The Dow Jones industrial average shot up 56.19 points, or 0.51 percent, to end at 11,045.28. The Standard & Poor's 500 Index gained 6.06 points, or 0.49 percent, to finish at 1,250.56 and returned to positive territory for the year. The Nasdaq Composite Index rose 12.20 points, or 0.58 percent, to close at 2,133.67.
Shares of companies being bought were among the biggest gainers, while the stocks of the purchasers were some of the biggest decliners. Johnson & Johnson (JNJ), which is spending $16.6 billion to buy the consumer health-care arm of Pfizer Inc. (PFE), was the top drag on the Dow and S&P 500, while Pfizer's stock gave a boost to both.
The U.S.-listed shares of Inco (N) and Falconbridge (FAL) both surged after copper miner Phelps Dodge said it would buy the two nickel-producing companies for about $40 billion in a deal to create a top global copper and nickel miner.
Despite the M&A frenzy, trading was subdued before the Fed's meeting on Wednesday and Thursday. The Fed's policy-setting arm is expected to lift its benchmark lending rate to 5.25 percent and may give an indication of their future actions at meetings in August and September.
Higher rates are seen as a negative for stocks because they cut into consumers' disposable income and raise costs for businesses.
"I think we'll be in for a little more turbulence, not just between now and Thursday, but until the end of summer," said Brian Gendreau, investment strategist at ING Investment Management in New York. "But today's gains are a good sign because they were accompanied by a decline in volatility. As an investor, I'd rather see more smaller gains like today than a couple 100-point moves."
Phelps Dodge (PD) shares fell 8.1 percent, or $6.72, to $76.23 on the NYSE, while U.S.-traded shares of Inco rose 10.2 percent, or $5.95, to $64.21 and Falconbridge shares advanced 5.1 percent, or $2.50, to $51.80.

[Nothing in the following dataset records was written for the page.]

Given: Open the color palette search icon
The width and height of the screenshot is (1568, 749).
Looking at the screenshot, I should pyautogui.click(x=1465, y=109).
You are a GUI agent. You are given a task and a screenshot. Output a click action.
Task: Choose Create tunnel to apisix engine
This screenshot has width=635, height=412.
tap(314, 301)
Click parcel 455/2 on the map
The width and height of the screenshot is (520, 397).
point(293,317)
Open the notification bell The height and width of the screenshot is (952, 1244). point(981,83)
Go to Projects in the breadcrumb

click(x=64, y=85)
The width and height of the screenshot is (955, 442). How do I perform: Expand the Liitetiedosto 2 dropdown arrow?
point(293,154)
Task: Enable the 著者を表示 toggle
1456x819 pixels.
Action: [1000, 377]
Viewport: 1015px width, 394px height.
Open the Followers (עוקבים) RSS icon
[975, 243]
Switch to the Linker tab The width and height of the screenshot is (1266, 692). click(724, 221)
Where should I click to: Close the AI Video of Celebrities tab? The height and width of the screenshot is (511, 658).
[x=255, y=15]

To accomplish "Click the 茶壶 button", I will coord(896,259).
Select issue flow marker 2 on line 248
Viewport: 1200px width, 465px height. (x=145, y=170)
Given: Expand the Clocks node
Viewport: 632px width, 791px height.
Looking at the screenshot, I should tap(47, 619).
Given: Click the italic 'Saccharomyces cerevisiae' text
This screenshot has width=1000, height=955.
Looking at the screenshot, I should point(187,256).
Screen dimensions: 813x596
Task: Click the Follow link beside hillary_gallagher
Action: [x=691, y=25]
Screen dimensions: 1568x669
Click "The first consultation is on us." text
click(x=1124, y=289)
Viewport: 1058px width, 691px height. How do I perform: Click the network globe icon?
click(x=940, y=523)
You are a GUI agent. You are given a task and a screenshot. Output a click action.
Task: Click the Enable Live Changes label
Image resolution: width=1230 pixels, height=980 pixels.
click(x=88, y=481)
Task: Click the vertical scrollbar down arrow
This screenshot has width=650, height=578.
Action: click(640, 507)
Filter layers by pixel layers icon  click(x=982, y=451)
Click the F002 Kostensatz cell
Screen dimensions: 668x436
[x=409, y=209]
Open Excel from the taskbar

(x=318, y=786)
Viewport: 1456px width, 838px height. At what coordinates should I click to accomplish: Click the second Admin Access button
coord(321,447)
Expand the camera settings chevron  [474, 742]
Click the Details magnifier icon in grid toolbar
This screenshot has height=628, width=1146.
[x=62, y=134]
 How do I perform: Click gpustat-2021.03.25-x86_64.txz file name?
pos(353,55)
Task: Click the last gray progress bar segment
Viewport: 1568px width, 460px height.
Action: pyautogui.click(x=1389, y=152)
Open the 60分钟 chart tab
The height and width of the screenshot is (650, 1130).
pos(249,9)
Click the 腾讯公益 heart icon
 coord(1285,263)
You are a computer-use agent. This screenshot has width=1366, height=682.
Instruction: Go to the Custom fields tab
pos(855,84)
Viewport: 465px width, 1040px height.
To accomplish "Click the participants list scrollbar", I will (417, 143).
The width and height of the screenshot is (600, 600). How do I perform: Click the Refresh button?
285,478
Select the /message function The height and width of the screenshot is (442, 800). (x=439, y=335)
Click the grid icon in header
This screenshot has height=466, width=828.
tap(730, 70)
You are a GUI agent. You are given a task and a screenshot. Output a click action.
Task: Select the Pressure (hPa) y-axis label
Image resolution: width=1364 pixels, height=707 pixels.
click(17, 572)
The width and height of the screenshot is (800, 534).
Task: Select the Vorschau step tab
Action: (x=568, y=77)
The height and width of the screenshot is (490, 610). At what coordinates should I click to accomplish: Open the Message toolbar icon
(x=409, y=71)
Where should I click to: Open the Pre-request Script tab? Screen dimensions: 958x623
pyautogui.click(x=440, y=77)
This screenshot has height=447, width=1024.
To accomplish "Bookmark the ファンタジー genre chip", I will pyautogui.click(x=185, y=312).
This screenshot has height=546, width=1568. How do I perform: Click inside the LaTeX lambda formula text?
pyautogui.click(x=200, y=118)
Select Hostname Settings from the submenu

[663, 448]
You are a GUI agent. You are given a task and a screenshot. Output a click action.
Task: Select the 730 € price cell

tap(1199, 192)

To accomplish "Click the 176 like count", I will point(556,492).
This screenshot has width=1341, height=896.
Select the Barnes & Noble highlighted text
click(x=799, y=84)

Mittal Steel's (MT) successful takeover bid of 24.6 billion euros ($30.91 billion) for French rival Arcelor helped lift shares of U.S. steelmakers. U.S. Steel Corp. climbed 3.2 percent, or $2.03, to $66.05 while Nucor Corp. added 1.1 percent, or 54 cents, to $51.91.
Johnson & Johnson shares fell 1.8 percent, or $1.11, to $60.21, while Pfizer shares gained 1.6 percent, or 37 cents, to $23.01.
J&J, the diversified health-care company, forecast its proposed acquisition of the Pfizer unit will put pressure on earnings through 2008.
Shares of orthopedic device makers took a tumble after the U.S. Justice Department sent subpoenas to Zimmer Holdings Inc.
and Biomet Inc. demanding documents related to possible violations of federal antitrust law, both companies said. J&J's DePuy unit also received such a subpoena.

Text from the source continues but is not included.